Howard University's student chapter of the National Press Photographers Association presented a Community Service Award to Roy Lewis (center), a long-time Washington-area photographer. at Howard University's School of Communications on Thursday, April 21, 2016 in Washington, D.C. (Photo/Milbert O. Brown, Jr.)

By Adrienne Andrews

Athens, GA (June 17, 2016) – There are 14 NPPA student chapters dotted across the country, and there are room for more. Whether the goal is to cultivate a larger visual journalism community on campus, educate students about opportunities in the photojournalism industry or help students build stronger connections in the field, beginning a new NPPA student chapter has many benefits.

NPPA President Melissa Lyttle joined the University of Florida student chapter in 1996 and recalls her time in the chapter as a formative experience.

“It was great being around like-minded folks who were all pushing each other to be better,” Lyttle said, “and it'd force us to get together over pizza or beers or coffees and talk about photography, share what we knew, invite professionals to speak to our group, share work and stories and review portfolios.”

Starting a new chapter is simple

All you need to kick off a new student chapter is four students and a faculty advisor who are already dues-paying members of NPPA. Then, fill out the application on NPPA’s website.

“Anyone can fill out the application, but usually it's either the chapter president or the student advisor that submits the request,” Lyttle said.

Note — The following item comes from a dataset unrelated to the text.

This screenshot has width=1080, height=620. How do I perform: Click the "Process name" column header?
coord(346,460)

Further, make sure to file the paperwork to become an official organization with your university, complete with a constitution and mission statement.

There are benefits

Building a strong campus photojournalism community is the most important benefit to creating an NPPA student chapter, but there’s a financial incentive as well.

Each student chapter in good standing with at least five members is awarded $100 yearly and an another $20 for each additional member up to a cap of $400 per year. To claim this stipend for the 2016-2017 school year, submit student chapter applications between Aug. 1, 2016 and Dec. 31, 2016.

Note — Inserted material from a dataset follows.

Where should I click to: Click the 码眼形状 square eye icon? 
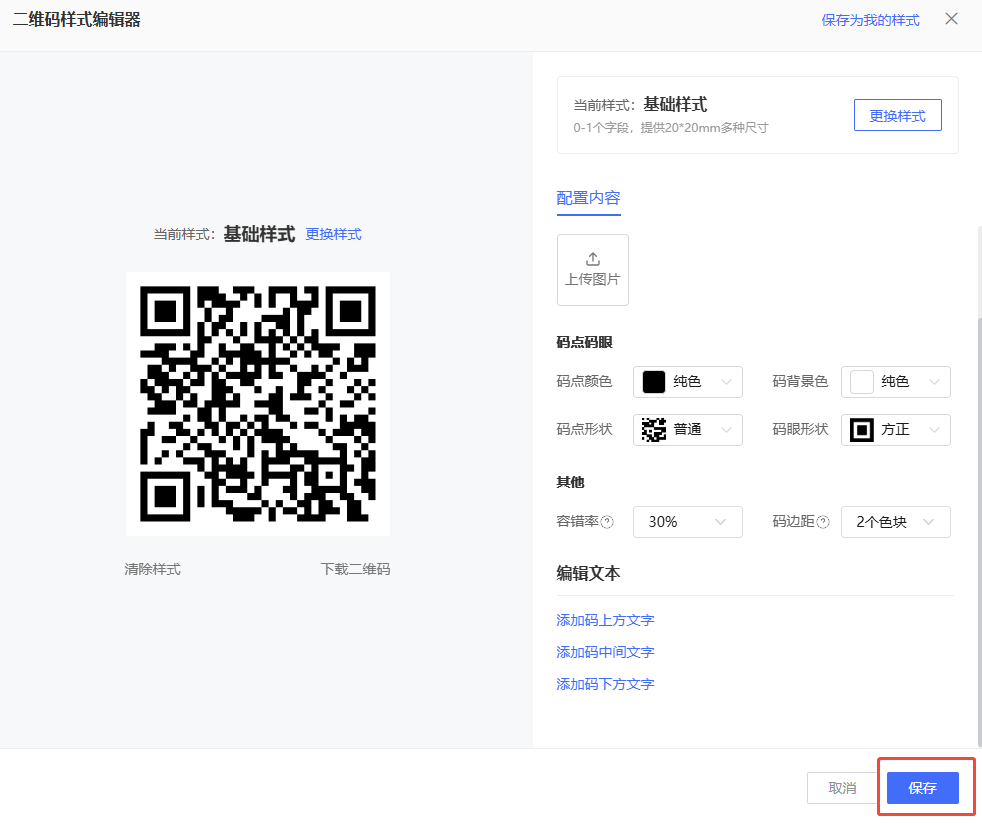[861, 430]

“Chapters can use that money any way they see fit,” Lyttle said. “I've urged some to start photo book libraries at their colleges, or use it to pay a speaker's fee to bring someone great in, or to pay registration fees for a conference or workshop for their members to attend.”

What’s next?

Once a new NPPA student chapter is off the ground, members and faculty advisers must spread the word about their organization to attract members and stay active in the local photojournalism community.

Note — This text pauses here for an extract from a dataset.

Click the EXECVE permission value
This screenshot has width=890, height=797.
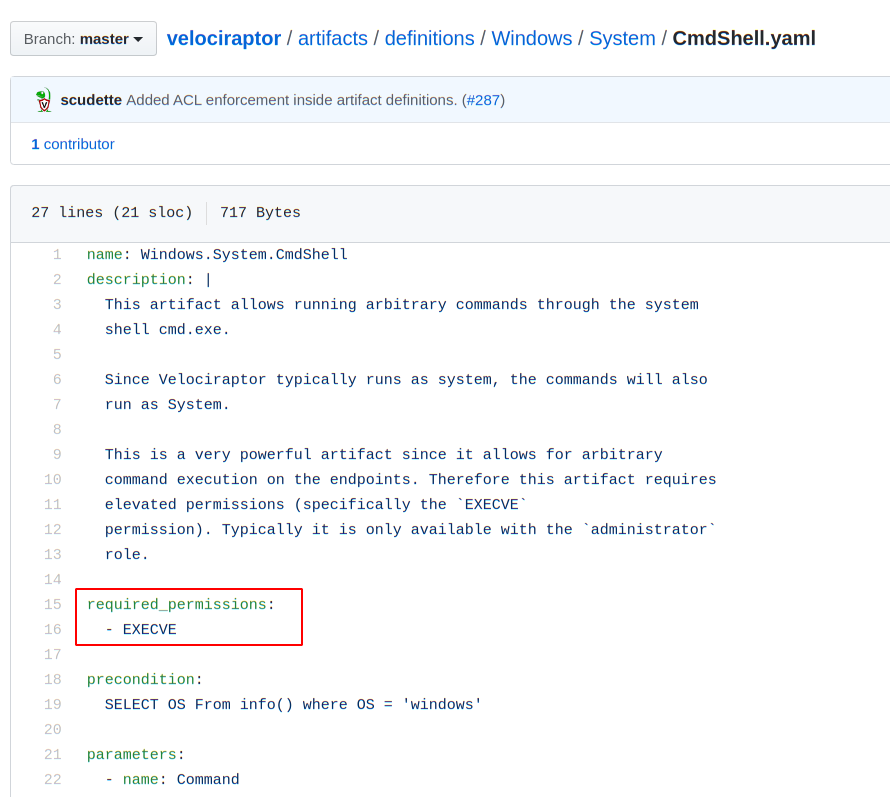coord(149,630)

NPPA’s newest student chapter at Howard University in Washington, D.C. was created in spring of 2016, and faculty adviser Milbert Brown and his 12 founding members already have several projects completed and underway for the chapter, including a Best of Photojournalism competition in April, and a photojournalism conference in the works for later this fall.

Brown also incorporates NPPA membership into his classes by giving students the choice to buy a membership or a textbook.

"We've just tried to teach them in a way to get them prepared if they would like to get involved in a career in visual journalism and tell them, ‘This is what it takes,’” Brown said. “It's not just getting all A's in your courses or doing one project and never letting it see the light of day. One of the best organizations that has a structure for visual journalism is NPPA.”

Lyttle recommends speaking with other established student chapters about their successful practices and informing prospective members about the many benefits of joining NPPA such as the mentorship program, discounts on workshops, the newly relaunched quarterly clip contests and the hard-working legal counsel available to all members.

“For $65 a year, or the cost of about one Starbucks venti latte a month, that's a pretty great return on investment,” Lyttle said.